In an e-mail to E&E this morning, [Brad Peck, senior director for communication publishing at the U.S. Chamber] acknowledged, “This does often get reported in the press as 3 million members without the qualification. That is hardly our fault.”

Peck also argued that Mother Jones‘ reporting on the issue has crossed into advocacy and should be treated as such.

“Mother Jones believes that we should use the smaller number of 300,000 to indicate our direct membership. We are comfortable using the larger number for many concrete reasons,” Peck wrote.

Peck declined to provide a membership list for the chamber, saying it was policy not to disclose its associations with specific businesses unless they did it first.

.       .       .

But in the eyes of some environmentalists, the fight over the chamber’s membership strikes at the heart of the point that they have been trying to make in their attacks on the organization — that it does not represent the overwhelming majority of American mainstream businesses, but only a small number of powerful interests.

“They use the 3 million figure all the time, and if it’s false — and it certainly appears at best to be a misrepresentation — it raises another significant question about their credibility,” said Peter Altman, climate campaign director at the Natural Resources Defense Council.

Historically, the U.S. Chamber has been perhaps the single most powerful lobbying source in Washington, and over the past decade, it has spent more on lobbying than any other organization, according to lobbying records. Indeed, many environmentalists and others have described it as the most influential force opposing the cap-and-trade legislation moving through Congress.

More from Mother Jones:

But Peck’s statement appears to be contradicted by a recent quote from the Chamber’s spokesman. “We have over 3 million members, and we don’t comment on the comings and goings of our membership,” spokesman Eric Wholschlegel told the New York Times last month in a story about the utility PG&E’s departure from the Chamber over its climate policy. The Chamber also does not cite the smaller membership number on its website or many (if not all) of its press releases. And its written materials typically do not explain the meaning of the “3 million” number, failing to use the term “federation members,” let alone clarify what it means.

In the E&E piece, the Chamber also lashed out at my reporting of the issue, saying that it “has crossed into advocacy and should be treated as such.” E&E published its piece a day after I sent an open letter to one of its reporters questioning his continued citation of the Chamber’s “3 million members.” If advocacy is the same thing as requesting that other media outlets report the facts, then I am guilty as charged. Or maybe Peck considers the choice of which number to use an ideological issue. If that’s the case, then E&E and the Associated Press are to the right of the Wall Street Journal, which reports the Chamber’s membership as 300,000.

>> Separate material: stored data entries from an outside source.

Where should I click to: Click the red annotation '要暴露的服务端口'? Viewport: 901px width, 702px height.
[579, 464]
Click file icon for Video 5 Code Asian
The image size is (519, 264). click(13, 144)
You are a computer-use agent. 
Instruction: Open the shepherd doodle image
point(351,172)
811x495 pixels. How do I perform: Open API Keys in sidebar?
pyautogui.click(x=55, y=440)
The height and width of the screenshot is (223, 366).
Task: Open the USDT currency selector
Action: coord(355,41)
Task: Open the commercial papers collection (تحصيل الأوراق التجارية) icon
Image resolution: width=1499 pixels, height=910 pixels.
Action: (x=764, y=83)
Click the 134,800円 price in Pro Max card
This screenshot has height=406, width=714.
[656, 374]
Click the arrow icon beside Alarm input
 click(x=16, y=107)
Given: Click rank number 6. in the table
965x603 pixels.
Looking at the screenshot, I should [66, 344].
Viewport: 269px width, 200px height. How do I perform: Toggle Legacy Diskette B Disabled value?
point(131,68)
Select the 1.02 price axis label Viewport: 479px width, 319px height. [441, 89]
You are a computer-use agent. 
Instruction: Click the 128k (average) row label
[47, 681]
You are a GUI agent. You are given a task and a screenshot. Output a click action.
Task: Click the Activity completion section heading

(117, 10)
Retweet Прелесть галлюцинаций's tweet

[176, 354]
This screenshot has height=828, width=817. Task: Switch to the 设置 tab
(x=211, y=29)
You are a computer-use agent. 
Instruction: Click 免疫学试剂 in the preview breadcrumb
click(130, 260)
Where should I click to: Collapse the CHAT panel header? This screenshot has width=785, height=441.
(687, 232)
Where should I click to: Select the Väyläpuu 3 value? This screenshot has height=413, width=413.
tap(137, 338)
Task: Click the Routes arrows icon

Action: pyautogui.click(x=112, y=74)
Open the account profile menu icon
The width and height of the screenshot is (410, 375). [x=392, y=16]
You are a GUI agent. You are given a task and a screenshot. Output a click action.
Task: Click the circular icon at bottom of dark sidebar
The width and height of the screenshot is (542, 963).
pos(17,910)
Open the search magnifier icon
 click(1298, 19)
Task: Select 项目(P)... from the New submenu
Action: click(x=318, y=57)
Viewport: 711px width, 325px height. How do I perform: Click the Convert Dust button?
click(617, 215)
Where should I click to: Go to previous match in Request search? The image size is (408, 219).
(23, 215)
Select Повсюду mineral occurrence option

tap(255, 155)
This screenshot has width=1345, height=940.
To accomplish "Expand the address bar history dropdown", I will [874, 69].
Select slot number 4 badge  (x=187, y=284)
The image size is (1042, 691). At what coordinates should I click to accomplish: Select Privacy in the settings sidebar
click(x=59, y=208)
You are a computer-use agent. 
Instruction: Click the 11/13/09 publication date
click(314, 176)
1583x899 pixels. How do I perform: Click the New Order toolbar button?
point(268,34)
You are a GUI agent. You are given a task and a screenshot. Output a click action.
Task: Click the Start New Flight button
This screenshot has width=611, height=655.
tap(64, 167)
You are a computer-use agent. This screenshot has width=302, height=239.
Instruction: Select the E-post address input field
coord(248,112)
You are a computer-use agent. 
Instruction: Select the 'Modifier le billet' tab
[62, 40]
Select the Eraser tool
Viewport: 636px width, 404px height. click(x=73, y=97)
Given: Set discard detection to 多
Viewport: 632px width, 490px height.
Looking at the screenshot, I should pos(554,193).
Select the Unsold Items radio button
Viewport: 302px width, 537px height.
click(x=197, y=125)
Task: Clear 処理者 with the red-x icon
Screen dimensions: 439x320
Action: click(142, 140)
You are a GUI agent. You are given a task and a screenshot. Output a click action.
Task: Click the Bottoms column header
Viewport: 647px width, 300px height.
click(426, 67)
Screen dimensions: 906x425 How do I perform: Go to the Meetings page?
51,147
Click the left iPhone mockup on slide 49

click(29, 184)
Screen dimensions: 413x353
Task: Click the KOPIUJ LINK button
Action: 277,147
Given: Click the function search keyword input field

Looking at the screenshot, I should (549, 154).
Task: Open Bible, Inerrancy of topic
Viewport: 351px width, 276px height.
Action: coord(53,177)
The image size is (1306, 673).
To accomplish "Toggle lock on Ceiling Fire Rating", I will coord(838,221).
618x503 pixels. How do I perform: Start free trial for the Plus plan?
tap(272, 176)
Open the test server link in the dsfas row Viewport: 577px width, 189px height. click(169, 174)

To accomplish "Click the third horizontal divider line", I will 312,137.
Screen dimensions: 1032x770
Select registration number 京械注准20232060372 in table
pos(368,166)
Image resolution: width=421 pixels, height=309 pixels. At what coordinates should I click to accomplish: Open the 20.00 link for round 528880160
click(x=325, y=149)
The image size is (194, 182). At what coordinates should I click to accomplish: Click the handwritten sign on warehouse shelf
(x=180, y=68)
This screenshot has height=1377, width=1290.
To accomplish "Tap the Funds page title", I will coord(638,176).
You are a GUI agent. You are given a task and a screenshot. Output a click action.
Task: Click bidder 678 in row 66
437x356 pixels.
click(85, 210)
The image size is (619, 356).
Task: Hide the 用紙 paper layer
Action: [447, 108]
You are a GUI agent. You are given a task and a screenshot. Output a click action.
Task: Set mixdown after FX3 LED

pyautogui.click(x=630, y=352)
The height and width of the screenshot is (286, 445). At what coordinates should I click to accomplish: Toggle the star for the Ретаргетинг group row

Also, the Chamber is currently advocating failed ideas to solve America’s most pressing problems. From Politics Daily:

The Chamber will spend tens of millions of dollars and buy advertising nationwide to persuade the American public that its agenda — low taxes, open markets, and loose regulation — are crucial elements of a job recovery. The new television spots, previewed for staff and press at the launch event Wednesday, celebrate small American entrepreneurs and argue that government intervention will not spur permanent job growth.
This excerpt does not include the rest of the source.